White Flowers are White Meadowfoam, I think!....link: http://www.wildflower.org/gallery/result.php?id_image=159
A mini donuts and orange juice morning--afternoon actually...paddled back to the Creek at the Swath with the little time before work...sat awhile on the RipRap....Juncos on the opposite Bank...Yellow Rump Warbler too...cloudy over cast, sprinkles all late afternoon, warm...at Lunch: sat on Ozone Boulder awhile...wondered a bit how the Two Boulders got there...they resemble RipRap Boulders--and I wonder where those are from too!!!....there are a lot of different Granites in the Valley...kinda like a lot of different cookie doughs that hardened before being made into cookies!....one Rock Fall below Elephant Rock is called the Chocolate Chips, or something like that!....see if I can pare down the sleep debt tonight, and get out and about more tomorrowmorrow!!!...pics up from trip that went by Lick Observatory....on almost evey roll over the Coastal Foothills, from up by Arcata, to down by Santa Barbara, I've seen Magpies....usually just One or Two Magpies....lots of Juncos at the Lunch Sit....Song Sparrow, Raven, Acorn Woodpecker, Blue Jay, too....

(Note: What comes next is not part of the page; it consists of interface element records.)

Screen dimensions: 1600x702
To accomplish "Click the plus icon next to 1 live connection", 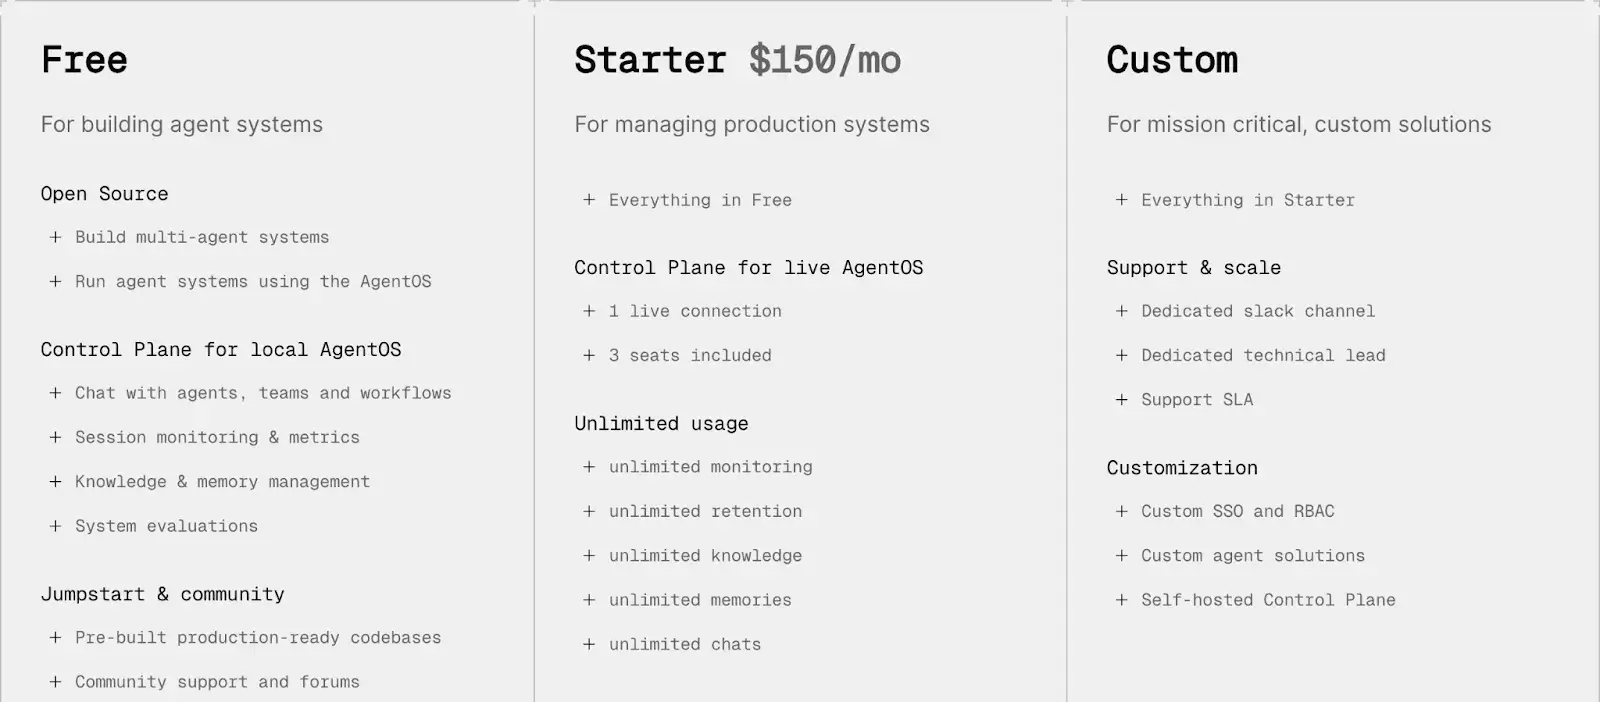I will click(x=589, y=311).
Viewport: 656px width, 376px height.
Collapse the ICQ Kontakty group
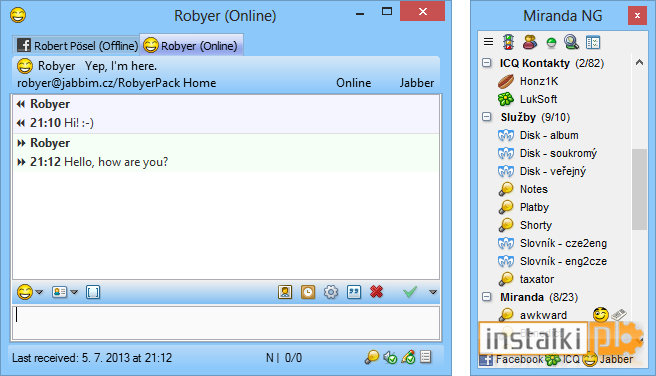point(487,63)
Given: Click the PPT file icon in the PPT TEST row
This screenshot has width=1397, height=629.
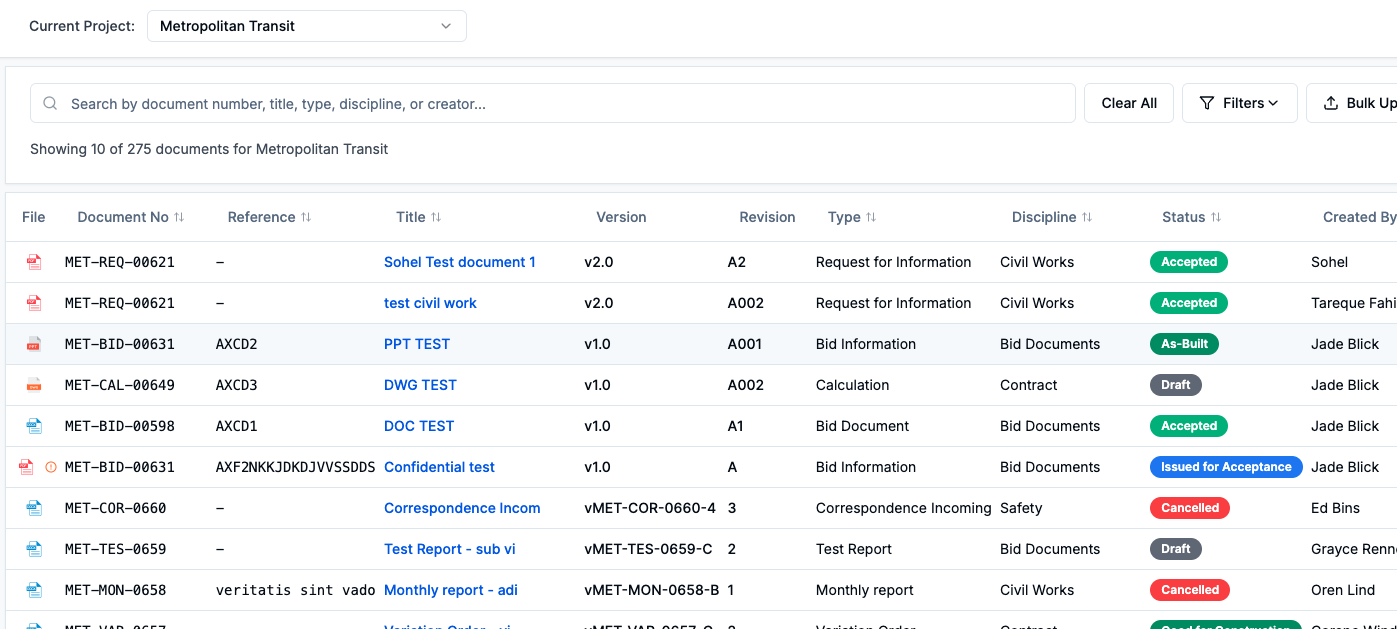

Although granite dominates nearly the entire length of the Sierra, the granite is not monolithic. Instead, it is a composite of hundreds of smaller bodies of granitic rock that, as magma (molten material), intruded one another over a timespan of more than 100 million years. This multiplicity of intrusions is one of the reasons why there are so many varieties of granitic rock in Yosemite and the rest of the Sierra. The differences are not always apparent to the casual observer, but they are reflected in sometimes subtle differences in appearance and in differences in response to weathering and erosion acting on the rocks.